It's a very small core, synthesizes in less than a minute:


Fitter Status   Successful - Mon Nov 14 21:11:22 2022
Quartus II 64-Bit Version   13.1.4 Build 182 03/12/2014 SJ Web Edition
Revision Name   enterprise
Top-level Entity Name   enterprise_mist
Family   Cyclone III
Device   EP3C25E144C8
Timing Models   Final
Total logic elements   5,966 / 24,624 ( 24 % )
Total combinational functions   5,279 / 24,624 ( 21 % )
Dedicated logic registers   2,345 / 24,624 ( 10 % )
Total registers   2404
Total pins   72 / 83 ( 87 % )
Total virtual pins   0
Total memory bits   43,008 / 608,256 ( 7 % )
Embedded Multiplier 9-bit elements   9 / 132 ( 7 % )
Total PLLs   1 / 4 ( 25 % )


Do you have Quartus 13 updates installed? The latest is 13.1.4.
Also I noticed that on very new Linux distros, the fitter simply hangs forever.

2
Hardware / Re: Enterprise Deployment Attempt Over FPGA.
« on: 2022.November.14. 18:41:18 »
Thanks for confirming.
As I suspected, the SDRAM has no problem with serving both the CPU and Nick (even without contention):
https://ibb.co/mvkLxJc
https://ibb.co/8YfsTpQ

Now it's time to learn about the machine :)
(My friend from elementary school had one, but I only saw playing Last Ninja II).
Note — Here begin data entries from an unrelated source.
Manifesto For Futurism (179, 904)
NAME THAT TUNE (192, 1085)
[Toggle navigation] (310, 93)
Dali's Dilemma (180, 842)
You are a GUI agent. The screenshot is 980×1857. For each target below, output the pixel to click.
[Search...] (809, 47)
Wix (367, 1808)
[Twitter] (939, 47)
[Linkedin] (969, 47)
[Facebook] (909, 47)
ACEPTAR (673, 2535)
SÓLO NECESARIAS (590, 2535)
@Kyp: When I'll complete the port, I'll push my changes to your repo in a separate branch if it's OK to you. Then merging with master can be decided later on.

3
Hardware / Re: Enterprise Deployment Attempt Over FPGA.
« on: 2022.November.12. 16:36:10 »
From the schematics of the Dave chip, it looks like the WAIT_N generator only uses the port BF(?), and doesn't consider if it's VRAM page access or not. Is it true that the CPU throttling is applied to all RAM pages on the original machine?
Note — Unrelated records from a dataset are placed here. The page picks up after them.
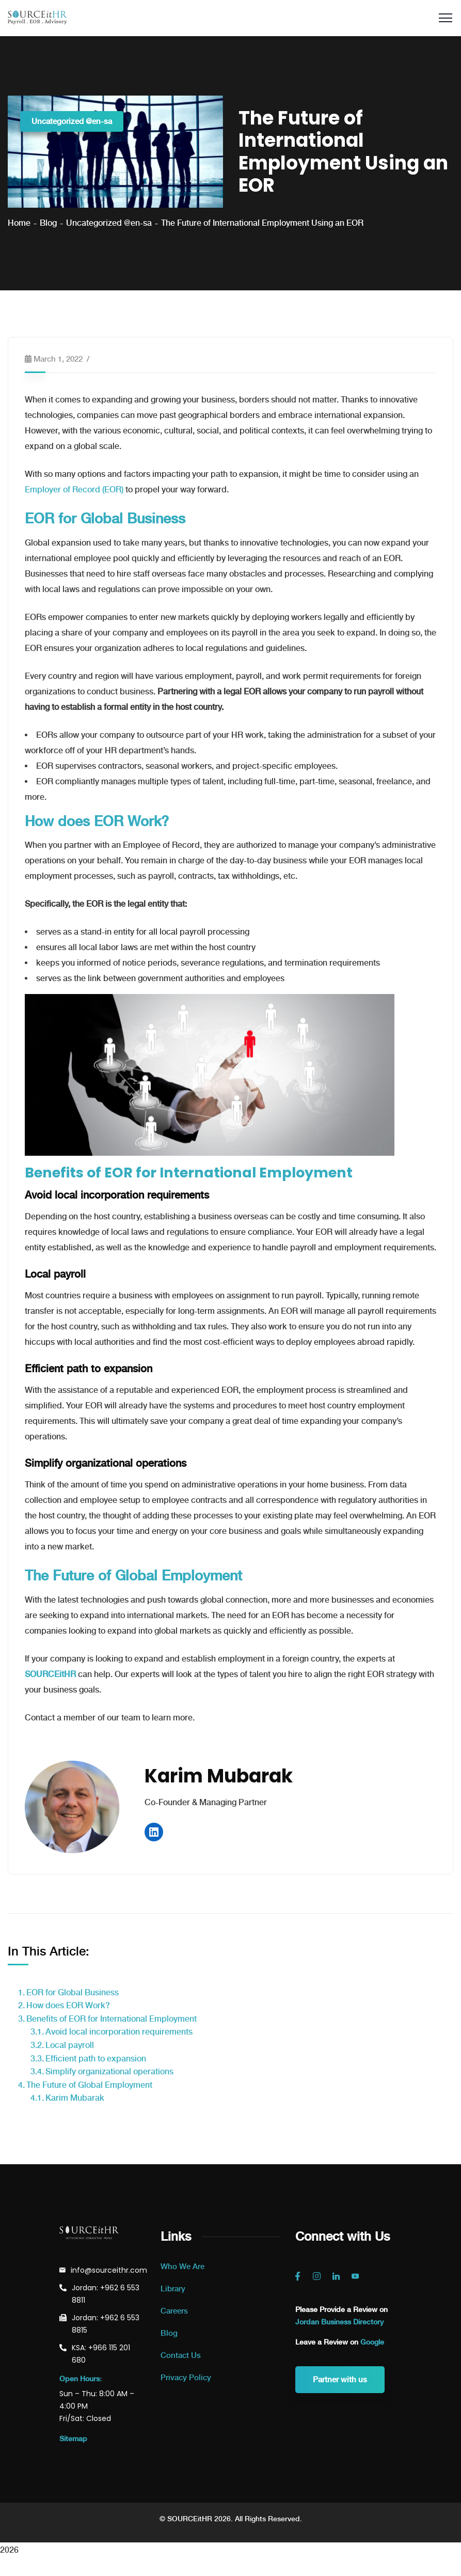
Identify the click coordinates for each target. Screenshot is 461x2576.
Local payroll (69, 2045)
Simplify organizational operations (109, 2071)
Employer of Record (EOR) (74, 489)
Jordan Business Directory (339, 2322)
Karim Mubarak (74, 2098)
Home (19, 223)
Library (173, 2288)
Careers (174, 2311)
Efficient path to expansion (95, 2058)
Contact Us (181, 2355)
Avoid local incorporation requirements (119, 2032)
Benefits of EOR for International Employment (111, 2019)
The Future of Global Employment (89, 2085)
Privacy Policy (186, 2377)
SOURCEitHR (50, 1674)
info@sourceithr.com (109, 2270)
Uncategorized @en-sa (71, 121)
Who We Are (182, 2266)
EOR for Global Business (72, 1992)
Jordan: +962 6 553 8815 (105, 2324)
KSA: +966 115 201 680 (101, 2353)
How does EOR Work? (68, 2005)
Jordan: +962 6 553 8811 (105, 2294)
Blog (48, 223)
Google (372, 2342)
BTW, it's interesting they choose a design with asynchronous CPU and video clocks. Even the Amiga was designed with synchronous clocks, as making them async can give serious headaches with synchronizing and timing checks (even today, with FPGA designs). Maybe it was one of the reasons why the machine was delayed? It would be more simple if they simply choose a 8MHz pixel clock (16 MHz master clock for the Nick).

Upd.: Seems I was wrong, and the design is even more complicated than I first anticipated: while WAIT_N is generated by Dave, the CPU clock itself is generated by Nick, which can simply disable it (hold at a level - similarly to ZX Spectrum) while it wants to access the VRAM.

4
Hardware / Re: Enterprise Deployment Attempt Over FPGA.
« on: 2022.November.12. 15:30:11 »
I already checked your sources, and the asynchronous clocks of NIC and the CPU are indeed a problem, but not unsolvable.
The original machine also shares the video RAM page (Dave generates the WAIT_N signal to the CPU - I see it's not implemented (yet), but not a big problem, except for cycle-accuracy).
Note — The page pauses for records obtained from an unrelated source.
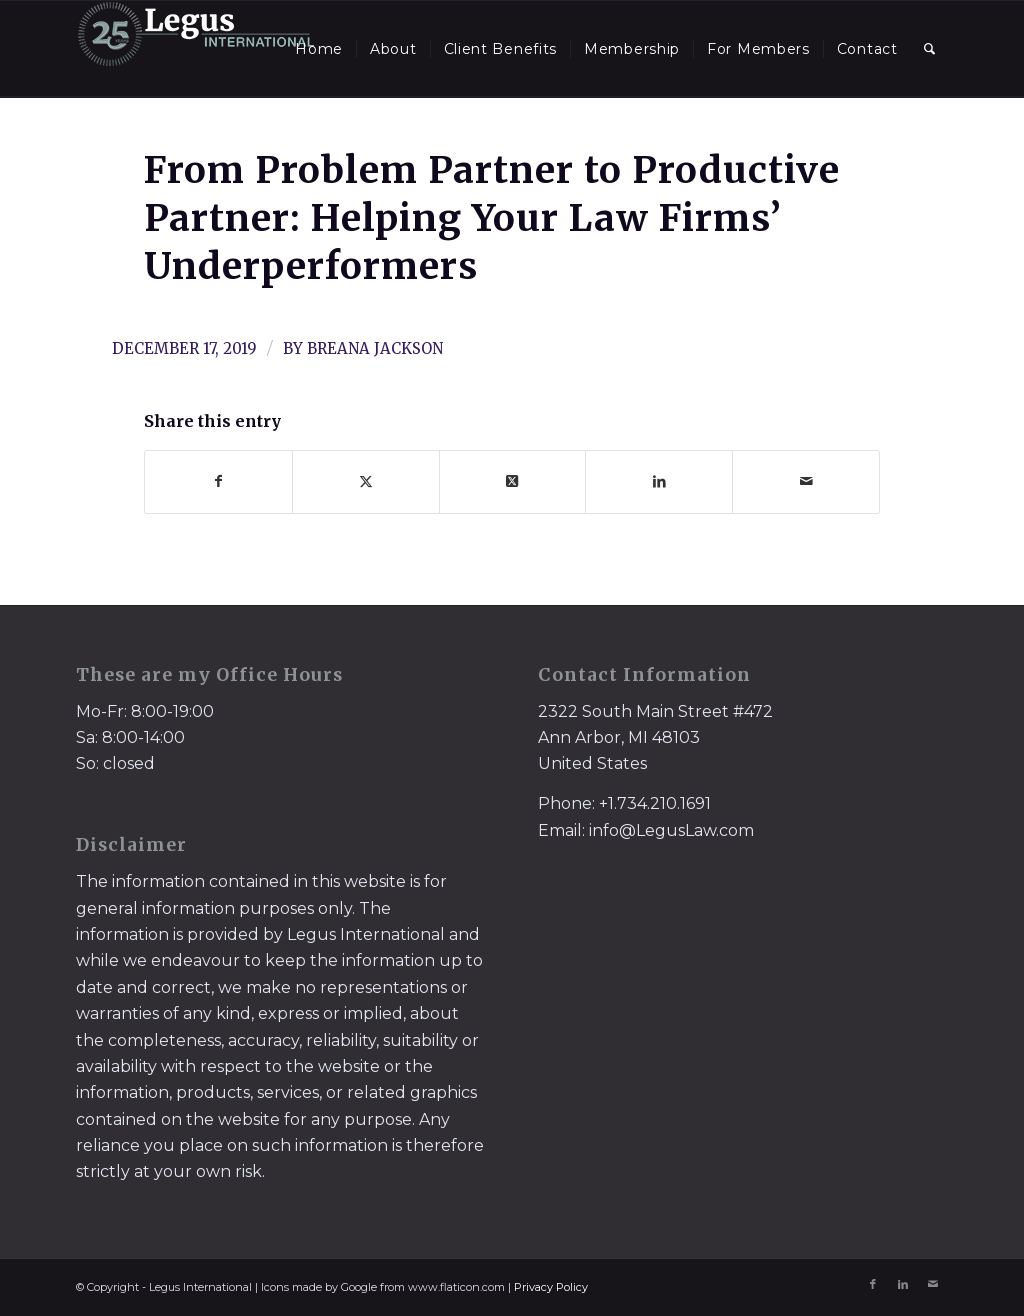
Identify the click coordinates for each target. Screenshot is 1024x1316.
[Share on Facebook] (218, 481)
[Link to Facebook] (873, 1284)
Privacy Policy (551, 1287)
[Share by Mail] (806, 481)
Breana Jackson (375, 348)
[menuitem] (319, 49)
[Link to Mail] (933, 1284)
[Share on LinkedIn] (659, 481)
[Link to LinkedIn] (903, 1284)
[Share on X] (366, 481)
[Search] (930, 49)
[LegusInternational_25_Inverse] (196, 49)
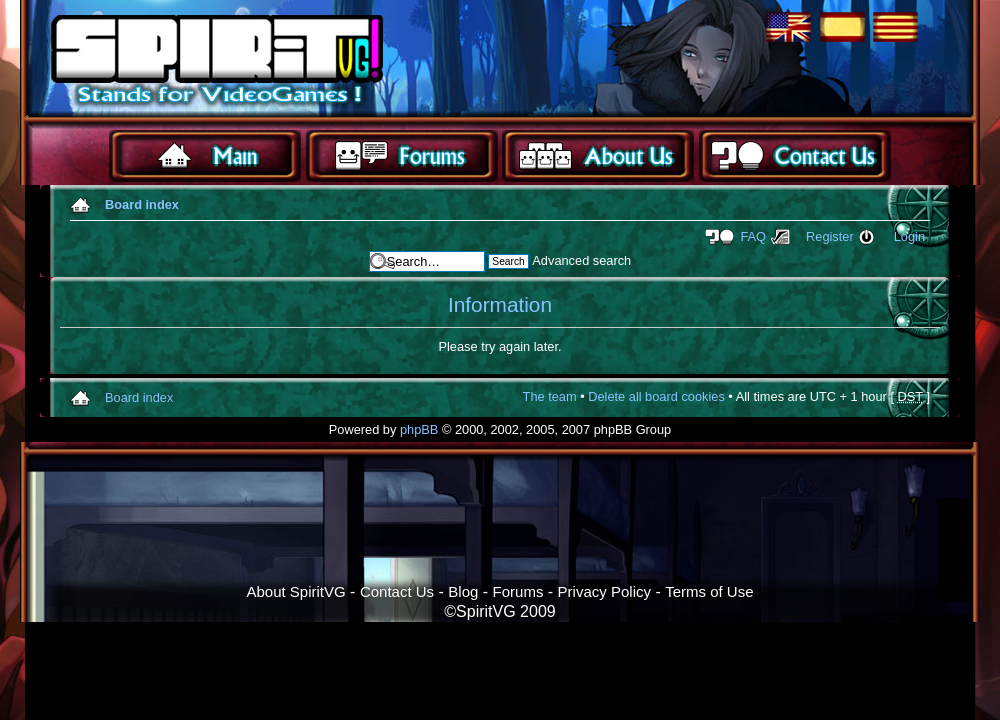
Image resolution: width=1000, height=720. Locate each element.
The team (550, 396)
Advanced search (581, 260)
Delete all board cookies (656, 396)
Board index (142, 204)
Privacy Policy (604, 591)
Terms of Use (709, 591)
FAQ (753, 236)
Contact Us (397, 591)
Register (830, 236)
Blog (463, 591)
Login (909, 236)
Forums (518, 591)
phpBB (419, 429)
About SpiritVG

The 4 MHz Z80 expects the RAM speed (without wait states) at most 2.6 MHz rate (M1 cycle is 1,5 cycles long), so it's no problem for the SDRAM controller.
Nick (should) not use a bigger rate also (as the original DRAMs are not faster). I didn't check the details of your Nick implementation yet, but if it requires the data available after the address setup in 1-2 master cycles, then it should be changed (the displaying pipeline will be longer, but also more faithful to the original). This one also a common problem with lot of cores, while the time between the address setups can be 8-16 pixel clock cycles, the data is expected to be returned in 1 cycle. It's clearly for BRAM, and not really how the original hardware worked.

Finally the Amstad CPC uses a similar display access rate, and it has no problem with the SDRAM controller @64MHz.

5
Hardware / Re: Enterprise Deployment Attempt Over FPGA.
« on: 2022.November.07. 00:11:21 »
Hi!

I noticed this core was not ported to MiST. I would try to do it, but can you open the source? Or just share with me on GitHub (I won't publish it if you don't want, I promise). BTW, I'm sure it's using some of my code, too, like the improved T80.